Cole

Dermot Cole





I wrote a week ago about the failure of the Trump administration to schedule a lease sale in the Arctic National Wildlife Refuge when it had plenty of time to do so. Trump could have held the sale in 2019 or 2020, long before the presidential election.

I also wrote a week ago that Trump might try a going-out-of-business sale even though his time is up.

“I guess Trump could try to squeeze a lease sale in before departing office in January—ignoring public notice deadlines to push something through—but what responsible company is going to bid serious money on leases that President-elect Biden promises to stop?”

Companies will have to risk money with the knowledge that the stars are misaligned. Everything points to bargain-basement bids and a future of administrative delays, court fights and bad publicity for any company that participates.

It turns out that Trump will try to squeeze in a lease sale, which may take place the day before Trump leaves the White House for good.
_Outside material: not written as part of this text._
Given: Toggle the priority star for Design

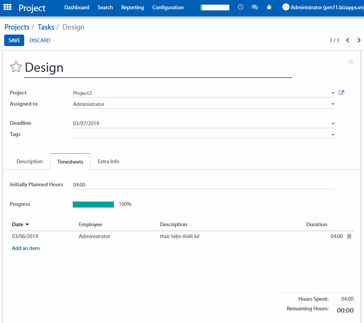Looking at the screenshot, I should click(x=16, y=67).
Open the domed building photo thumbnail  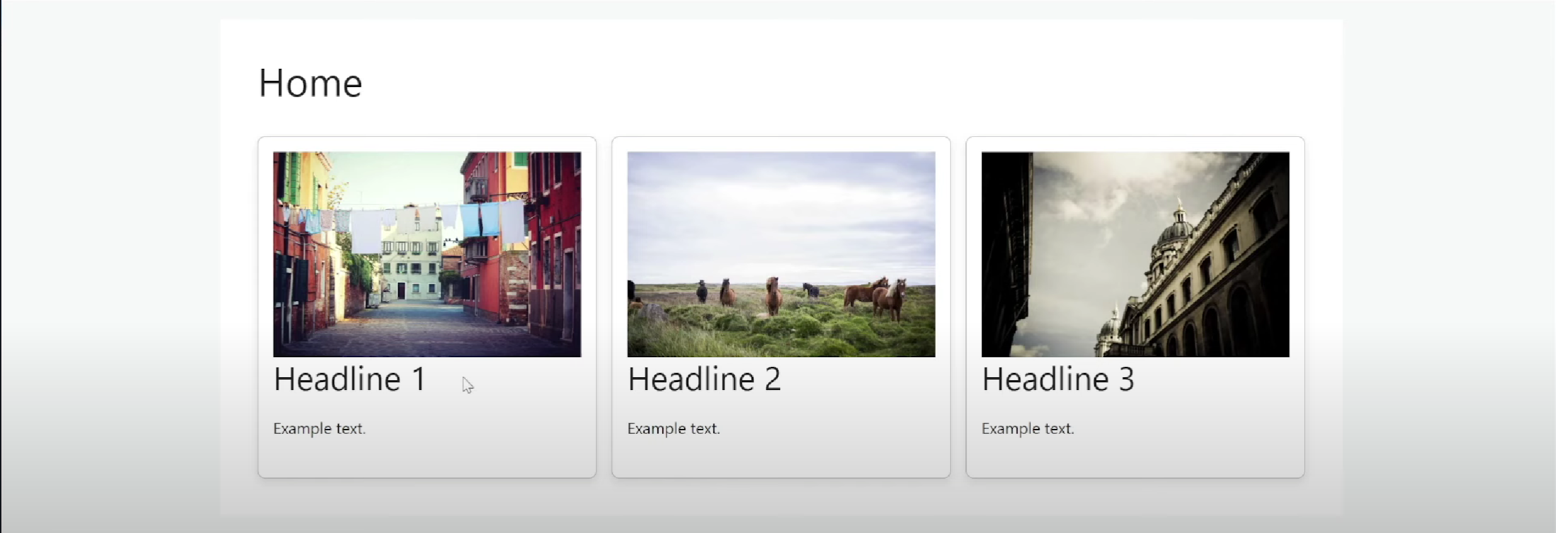coord(1135,254)
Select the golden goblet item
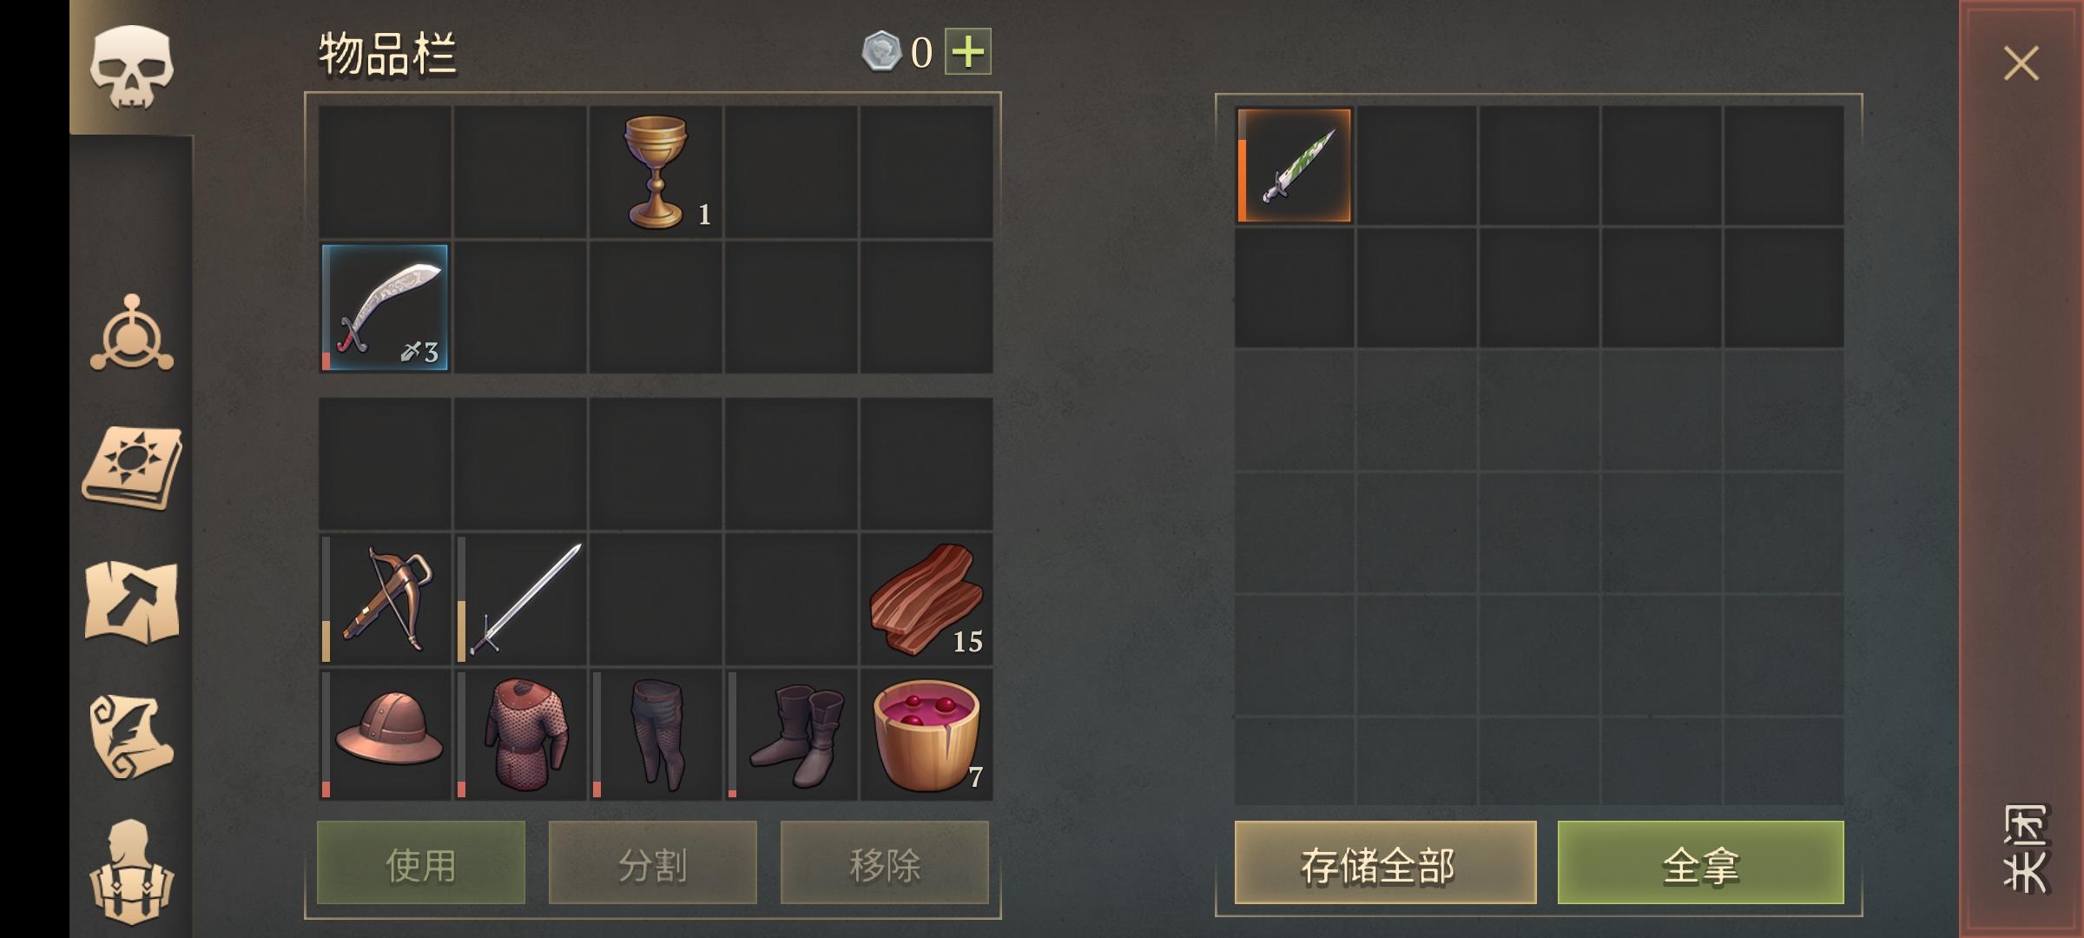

This going-out-of-business sale has all the credibility of Rudy’s seminar at Four Seasons Total Landscaping. Add it to the Trump catalog of Pyrrhic victories around the world, all of them as lasting as a degree from Trump University.

Had Trump acted earlier, he could have made an ANWR lease sale legally defensible. As it is, the sale is indefensible—financially, politically and legally.

A lack of industry enthusiasm for ANWR oil leasing—despite the nonstop boomer talk by Alaska politicians and industry promoters—probably led to this delay. The Alaska delegation, which has long regarded ANWR oil leases as the Holy Grail, is pretending that’s Trump’s belated action calls for a victory dance instead of weeping.

“While we face headwinds, from global economic conditions to an organized effort to prevent leasing, the department’s rigorous environmental review has provided a solid framework to ensure responsible exploration and development,” Sen. Lisa Murkowski said in the press release.

The “headwinds” include the low price of oil, the opposition by banks to provide financing, the environmental risks of climate change, the desire by many Americans to preserve the refuge, the high costs of ANWR development, the certainty that any company that bids will pay a high price in negative publicity and the rock-bottom bids that will be hard to justify. Add to all that the mess Trump has made of the schedule.

On Tuesday, Trump’s Interior Department officially began the 30-day period for oil companies and members of the public to nominate tracts in ANWR that they might bid on. Comments are due by Dec. 17, but it’s already clear that the process is a sham and the comments will not be reviewed or analysis.

Chad Padgett, state Bureau of Land Management director and former employee of Rep. Don Young, will not take time to review whatever information comes to light. Commenters will offer views on which tracts should be excluded and why and which ones should be reduced and why.

Padgett, a member of what columnist Michael Carey calls the “Don Young Industry,” the “lobbyists, lawyers, consultants, political operatives, and other beholden deadbeats” in Young’s orbit, won’t act in a responsible manner because time doesn’t allow it.

“Receiving input from industry on which tracts to make available for leasing is vital in conducting a successful lease sale,” Padgett says in his press release.

He forgot to make the phony claim that he wants public input, not just industry input, during the next month.

Mail comments to: Chad Padgett, state Director, Bureau of Land Management, Alaska State Office, 222 West 7th Avenue, Mailstop 13, Anchorage, AK 99513-7504.

After the comment period ends, Padgett will simply announce, either Dec. 17 or Dec. 18, that a sale will take place.

BLM will announce the minimum bid per acre required and other key sale conditions, all without having bothered to review the public comments submitted by Dec. 17.

After that, the law requires giving 30-days notice before a lease sale after the public comment period.

Jan. 18 is probably out because it is Martin Luther King Jr. Day. And Jan. 20 is probably out because it is Inauguration Day. That means a lease sale may be on Jan. 19, the last day of the administration.

If you want to set yourself up for failure, this is a good way to do it.

The Trump administration may try to act on Jan. 19 to actually issue the leases, without bothering with the rigorous review required to protect the national interest and make sure everything is in order.

This is bumbling of a high order, the latest example of incompetence from the Trump administration that will make it easier for the Biden administration to reject the ANWR lease bids out of hand.